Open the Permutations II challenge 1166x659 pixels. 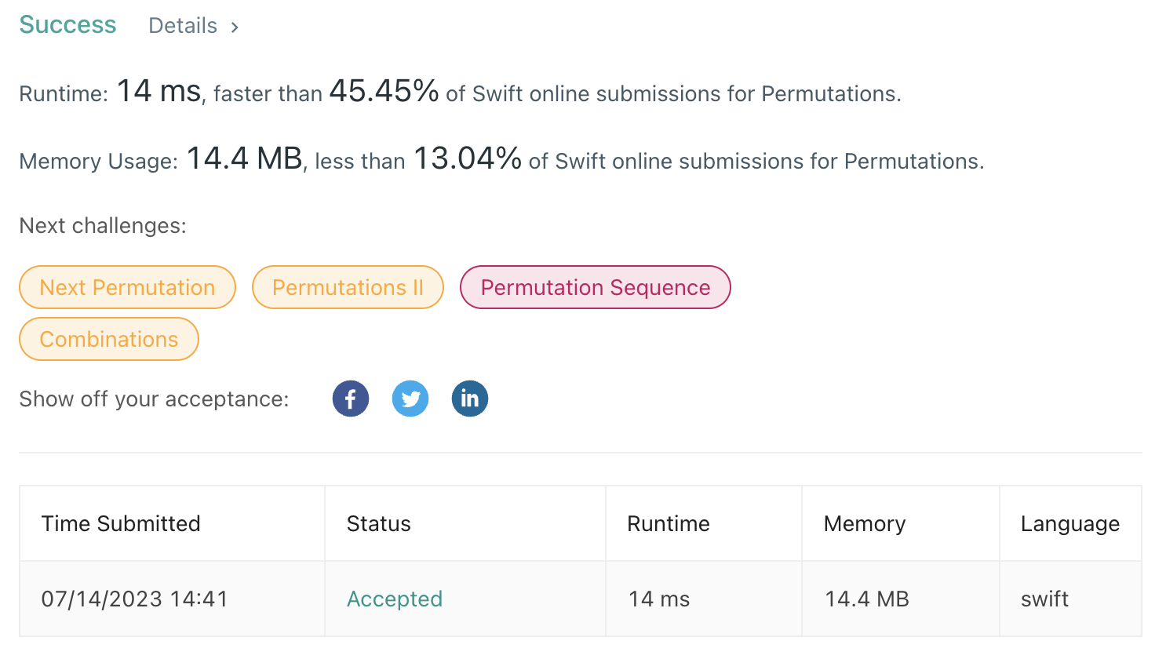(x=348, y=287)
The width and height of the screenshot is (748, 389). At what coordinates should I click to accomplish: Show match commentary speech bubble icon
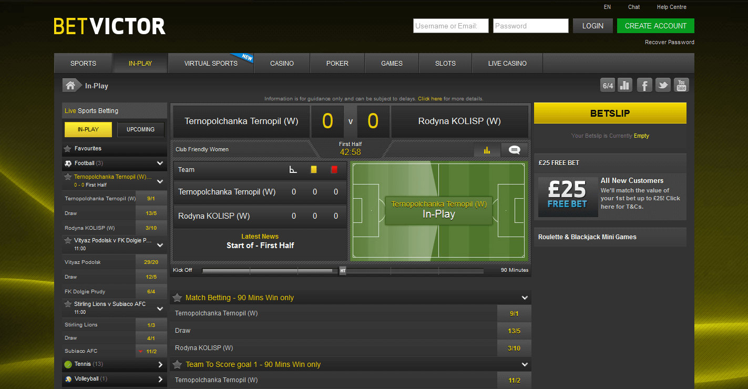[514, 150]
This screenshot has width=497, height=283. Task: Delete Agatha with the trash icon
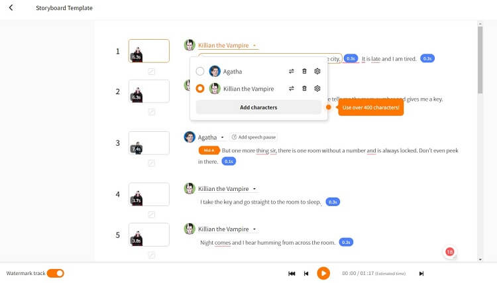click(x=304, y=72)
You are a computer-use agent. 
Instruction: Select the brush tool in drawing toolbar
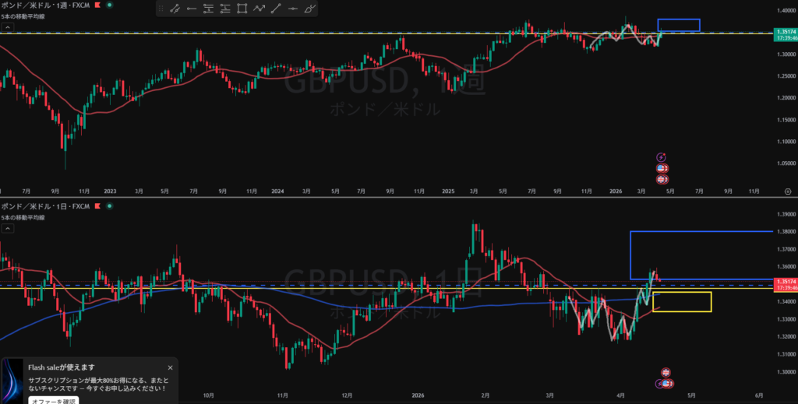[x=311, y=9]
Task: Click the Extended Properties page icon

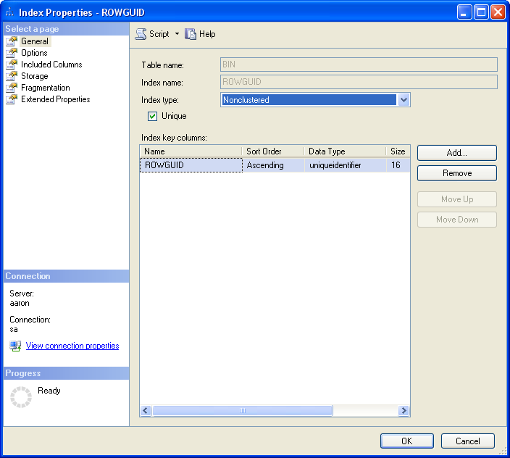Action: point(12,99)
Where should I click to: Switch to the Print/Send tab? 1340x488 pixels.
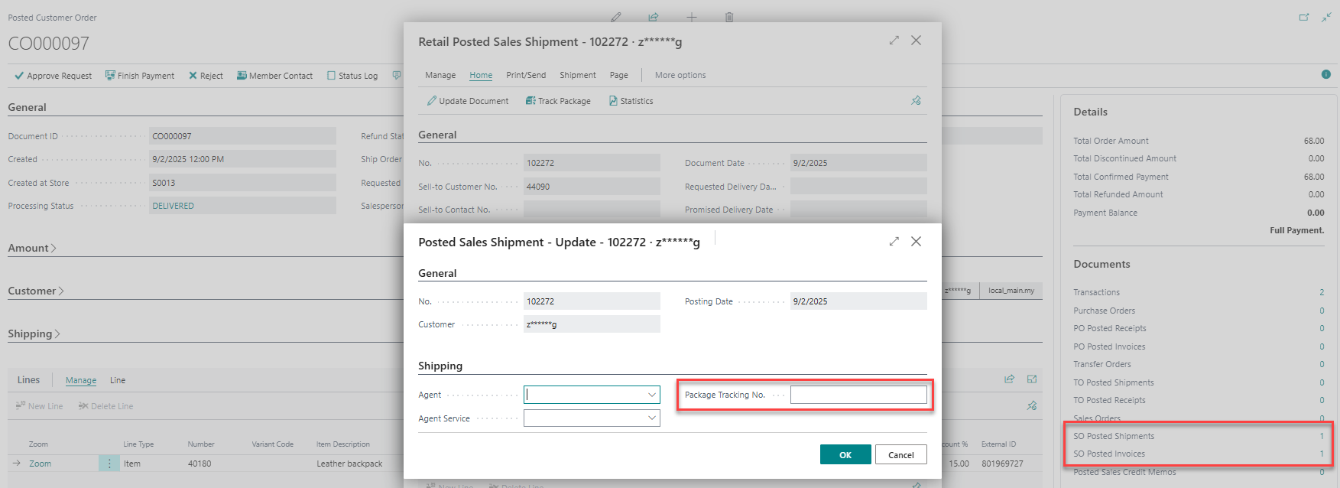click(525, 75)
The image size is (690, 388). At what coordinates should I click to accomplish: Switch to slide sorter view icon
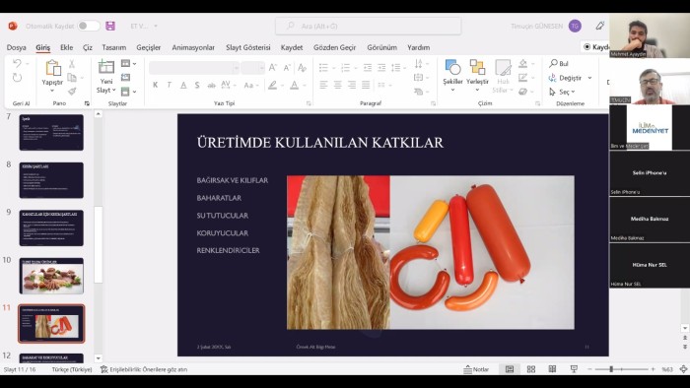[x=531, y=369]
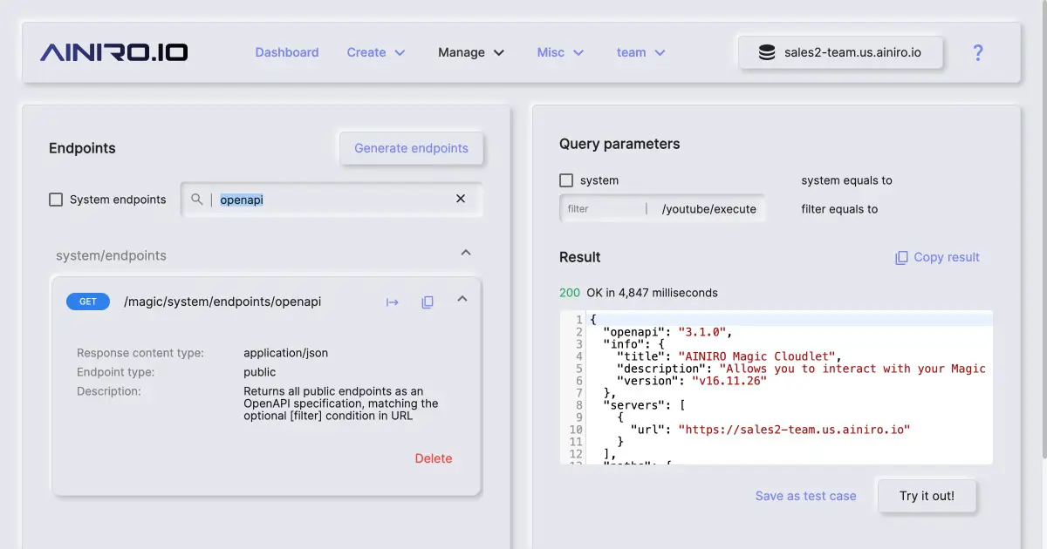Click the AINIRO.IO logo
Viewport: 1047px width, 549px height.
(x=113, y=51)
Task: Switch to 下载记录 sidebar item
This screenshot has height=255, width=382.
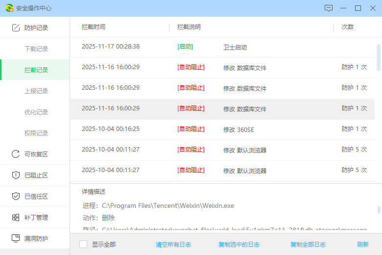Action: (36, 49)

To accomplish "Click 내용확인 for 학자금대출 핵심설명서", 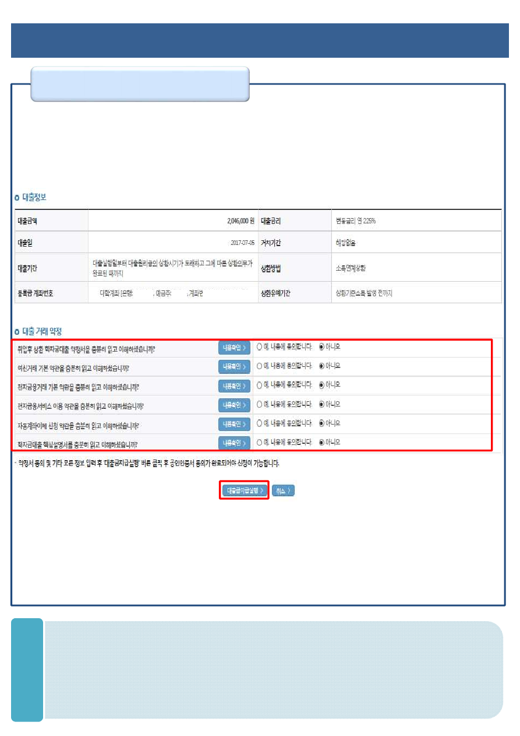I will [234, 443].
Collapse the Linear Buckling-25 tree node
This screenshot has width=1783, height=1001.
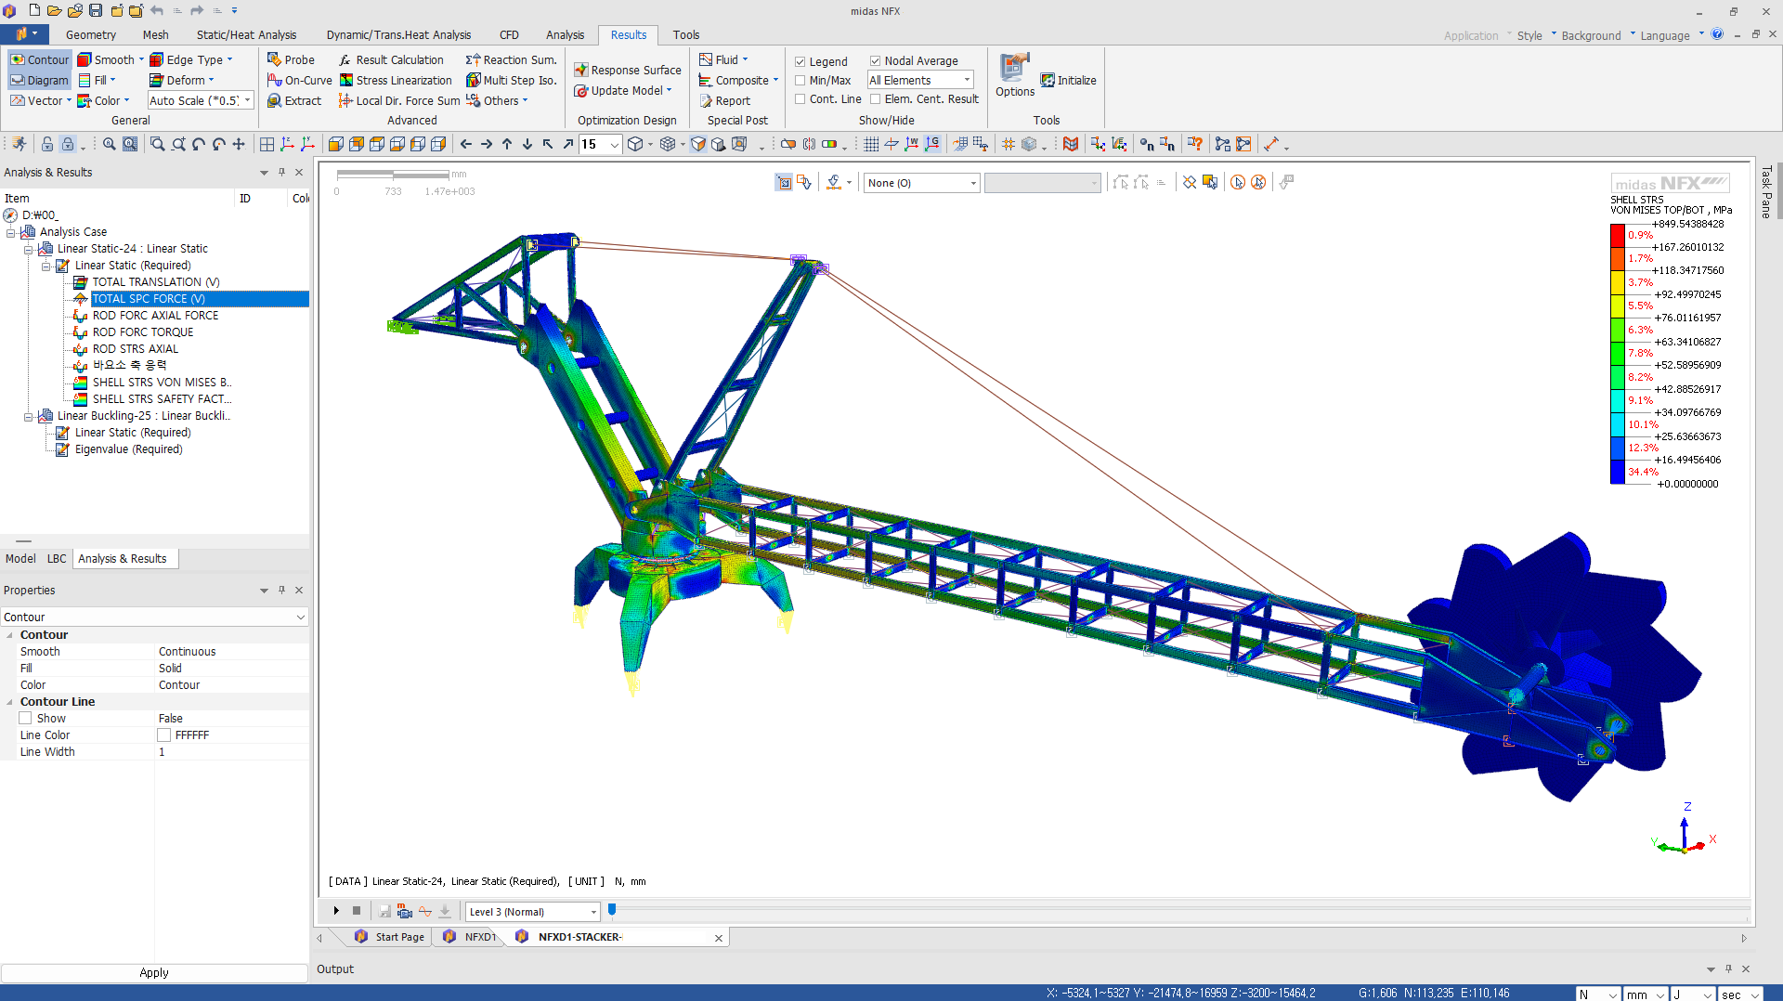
_ _ _
### What the exercise asks
While skipping the pictures, transcribe the data above from the line showing "The width and" through the line showing "Task: Switch to 下载记录 sidebar item", exactly and with both ends.

### Written response
The width and height of the screenshot is (748, 389). At what coordinates should I click to accomplish: Show match commentary speech bubble icon
[514, 150]
This screenshot has width=497, height=283. Task: Delete Agatha with the trash icon
click(x=304, y=72)
You are a computer-use agent. 
Instruction: Select the brush tool in drawing toolbar
[x=311, y=9]
Task: Click the Extended Properties page icon

Action: point(12,99)
Where should I click to: Switch to the Print/Send tab? 1340x488 pixels.
click(525, 75)
The image size is (690, 388). At what coordinates should I click to accomplish: Switch to slide sorter view icon
[x=531, y=369]
Click the AINIRO.IO logo
Viewport: 1047px width, 549px height.
(x=113, y=51)
Task: Switch to 下载记录 sidebar item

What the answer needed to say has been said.